E assim fala a Igreja, nossa mãe, a todos os seus filhos. Que assim seja hoje, primeiro dia da Quaresma, como também no decurso de todo este período.

"Reconciliai-vos com Deus", porque Ele fez tanto por esta reconciliação em nosso favor. Aquele que não havia conhecido o pecado. Deus O fez pecado por nós para que nos tornássemos n'Ele justiça de Deus (cf. 2 Cor. 5, 21).

Portanto, "reconciliai-vos", quer dizer: entrar nesta justiça de Deus que nos é oferecida em Cristo!

A Quaresma é precisamente o tempo em que devemos tornar particularmente presente esta justiça de Deus em Jesus Cristo. A Igreja inteira deve torná-la presente a si mesma. E todo o Cristão deve fazê-lo na comunidade da Igreja.
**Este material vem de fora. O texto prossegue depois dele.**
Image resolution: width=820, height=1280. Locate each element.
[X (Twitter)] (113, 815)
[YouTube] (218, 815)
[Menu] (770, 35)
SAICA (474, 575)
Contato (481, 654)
Torná-la presente. Colaborar com esta justiça de Deus em Jesus Cristo.

"Sendo Seus colaboradores, exortamo-vos a que não recebais em vão a graça de Deus" (2 Cor. 6, 1).

6. Hoje, quarta-feira de Cinzas, no início da Quaresma de 1983, durante a qual se abrirá a porta do Jubileu da Redenção, depois de termos recebido as cinzas na fronte, rezemos com humildade, a fim de que a Graça deste Tempo Sagrado não seja vã em nós. Oxalá não a acolhamos em vão!